Conformational entropy (+) Internal interactions with enthalpy (-) Hydrophobic Effect on entropy (-)
Why are proteins susceptible to loss of protein structure?
Because of small differences between the free energy of folded and unfolded proteins
What is protein renaturation?
The reverse of denaturation
List 8 denaturing conditions
1 Strong acid or base 2 Organic solvents 3 Detergents 4 Reducing agents 5 Salt concentration 6 Heavy metal ions 7 Temperature 8 Mechanical stress
What order are Hsp70 and Hsp60 used in protein folding?
The nascent polypeptide is first folded with help of Hsp70 and then Hsp60 (chaperonin) has its hand at it. Both use ATP and are involved in refolding proteins. If it can’t be folded both promote protein degradation.
Are fibrous proteins water soluble?
no
How many families of collagen are there?
20
What are the two most common amino acids in collagen?
Glycine and proline
List 4 Classes of motor proteins
Classical motors (kinesis, myosin, dynein)
Timing devices (EF-Tu in translation)
Microprocessing Switching Devices (G proteins)
Assembly and Disassembly Factors (cytoskeleton assembly and disassembly)
What are three rich sources of proteins
Certain cell types
Organellar compartmentalisation
Heterologous expression of cloned genes
What is Isopycnic (sucrose density) centrifugation
A sucrose gradient is used to identify different densities. Draining different layers from the bottom of the type is called fractionation.
List three extraction and solubilisation methods for proteins
Lysis of cells/organelles (osmotic, enzymatic, homogenisation or sonication)

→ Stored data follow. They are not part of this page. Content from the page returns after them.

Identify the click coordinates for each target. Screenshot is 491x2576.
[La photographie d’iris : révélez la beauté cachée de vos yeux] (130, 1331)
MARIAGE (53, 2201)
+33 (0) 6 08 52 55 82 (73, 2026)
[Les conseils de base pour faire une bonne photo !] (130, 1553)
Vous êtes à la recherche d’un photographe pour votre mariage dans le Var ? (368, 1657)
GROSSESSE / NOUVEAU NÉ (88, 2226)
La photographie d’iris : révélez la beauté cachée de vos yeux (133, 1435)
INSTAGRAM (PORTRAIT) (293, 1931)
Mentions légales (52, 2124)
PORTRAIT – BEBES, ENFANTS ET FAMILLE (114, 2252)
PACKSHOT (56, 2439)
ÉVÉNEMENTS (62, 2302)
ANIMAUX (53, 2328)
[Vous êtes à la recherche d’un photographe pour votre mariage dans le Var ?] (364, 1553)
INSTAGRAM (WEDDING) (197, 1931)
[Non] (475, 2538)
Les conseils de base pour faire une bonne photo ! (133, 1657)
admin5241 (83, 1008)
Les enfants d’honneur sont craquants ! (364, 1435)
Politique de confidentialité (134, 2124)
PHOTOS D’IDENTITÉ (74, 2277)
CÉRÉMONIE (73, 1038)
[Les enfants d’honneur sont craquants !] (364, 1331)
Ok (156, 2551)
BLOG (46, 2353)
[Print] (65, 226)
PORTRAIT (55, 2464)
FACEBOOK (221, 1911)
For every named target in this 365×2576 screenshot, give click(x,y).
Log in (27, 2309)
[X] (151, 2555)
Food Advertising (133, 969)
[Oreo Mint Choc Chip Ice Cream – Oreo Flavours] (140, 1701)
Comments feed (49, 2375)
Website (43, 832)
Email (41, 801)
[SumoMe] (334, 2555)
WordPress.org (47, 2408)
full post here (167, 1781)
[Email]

Filtration or centrifugation to seperate soluble and insoluble fractions
Detergent solubilisation of insoluble (eg. membrane bound) proteins
What three things can electrophoresis separate by?
Charge
Molecular weight
Shape
What is the BLAST database and what is it used for?
Basic Local Alignment Search Tool - Using a polypeptides determined sequence, functions can be determined
What are the steps one takes to study a protein?
- Purification: isolation and purification of a protein, often by salting out of a protein fraction. Source of protein may be lysis of cells/organelles
- Centrifugation: either differential (to isolate soluble proteins from other organelles) or isopycnic (sucrose density) centrifugation, which uses fractionation to separate different layers of proteins
- Detergent solubilisation of insoluble proteins (eg. membrane bound)
- Chromatography might be used as separater of protein size, shape, weight or binding affinity
- Electrophoresis may be used to assay the protein by charge, molecular weight or shape (SDS-polyacrylamide gel electrophoresis commonly used to determine molecular weight)
- Mass spectrometry may be used for determining mass of purified protein
- BLAST may be used to infer function from similar proteins. At this point the protein must have been isolated, purified and sequenced
- X-ray crystallography may be used to determine protein 3D structure.